The Honors Program provides additional hands-on workforce and learning experience. Students work alongside an instructor to develop and complete the project. Topics include research of a particular field of study, current events or trends, a course’s curriculum, and the student’s interests and goals.

Students who presented were:

Daniel Creuzer of Orangeville completed a chemistry project with Dean of Science and Mathematics and Instructor Dr. Brendan Dutmer, in which he researched the value of implementing Course-based Undergraduate Research Experiences (CUREs) for all Chemistry 222 students.

Olivia Wilhelms of Freeport worked with Instructor Jeremy Monigold to create a computer program and accompanying paper related to purchasing movie tickets and updating inventory.

Clara Bartels of Freeport worked with Instructor Kathy Sleezer on a research paper on how artificial intelligence is used and how it will affect education.

Genesis Cole of Freeport worked with Instructor Laura Early with a research paper on a visual artist’s life, work, and influences and the impact on the artists.

AJ Evon of Freeport worked with Instructor Harry Bodell to complete a “Speech to Entertain” to the Speech class to persuade classmates on a particular topic while using jokes and other humorous elements for audience engagement.
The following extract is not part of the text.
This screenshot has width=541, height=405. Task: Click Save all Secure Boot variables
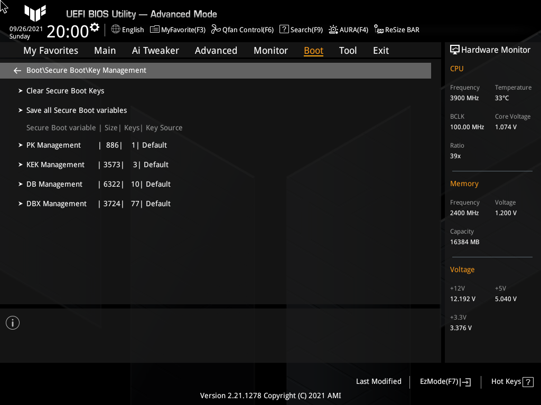tap(77, 110)
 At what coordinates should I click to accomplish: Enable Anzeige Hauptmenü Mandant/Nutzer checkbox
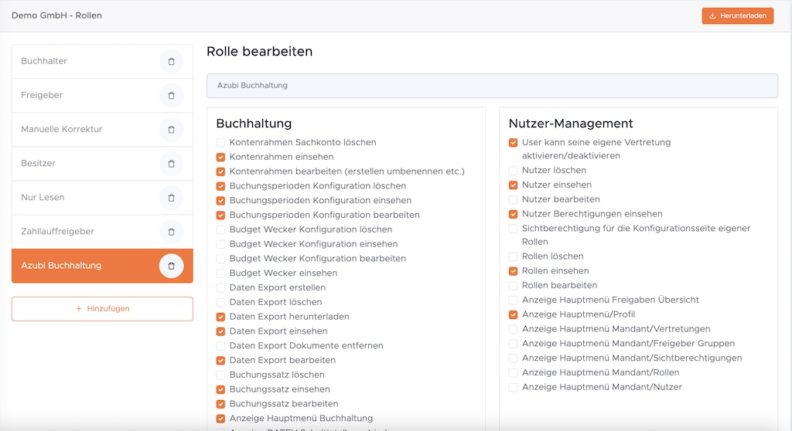tap(514, 387)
AJ also worked with Instructor Laura Early appearing as a character as the Red Dog in the children’s production of “Go, Dog, Go, creating cue lists, memorizing lines and stage direction.

Kee Henze of Ridott worked with Instructor Juliet Moderow researching birds seen on campus and studied their migration patterns, including if and how manmade structures may affect populations.

Alexa Lancaster of Baileyville worked with Julie Hartman-Linck to research and present current sociology topics for Freeport High School students.

Hilaree Lombardo of Rockton worked with Instructors Jessica Larson and Jessica Schneiderman on how such artificial intelligence tools as ChatGPT can be used in nursing education.

Franklin Munda of Freeport worked with Instructor Aaron Sargent by creating models, blueprints and programs for both a soap dish and guitar neck support, as well as creating parts in the CNC mill.

Kaitlynn Smith of Shannon worked with Instructor Jennifer Alderman researching and updating study guides for the Accounting program, making it easier and clearer for future students.

Colleen Stone of German Valley worked with Instructor Tony Grahame on a research paper on the physiology of death, focusing on concepts through the perspectives of anatomy and physiology.

Daeshon Verner of Freeport worked with Instructor Karla Giuffre to conduct a simulated experiment detecting the sickle cell gene using a gel electrophoresis kit, and to educate others on the disease.

Natalie Yeoman of Freeport worked with Instructor Jeremy Monigold to conduct a research paper on self-driving vehicles, specifically about how artificial intelligence is improving and expanding in this area.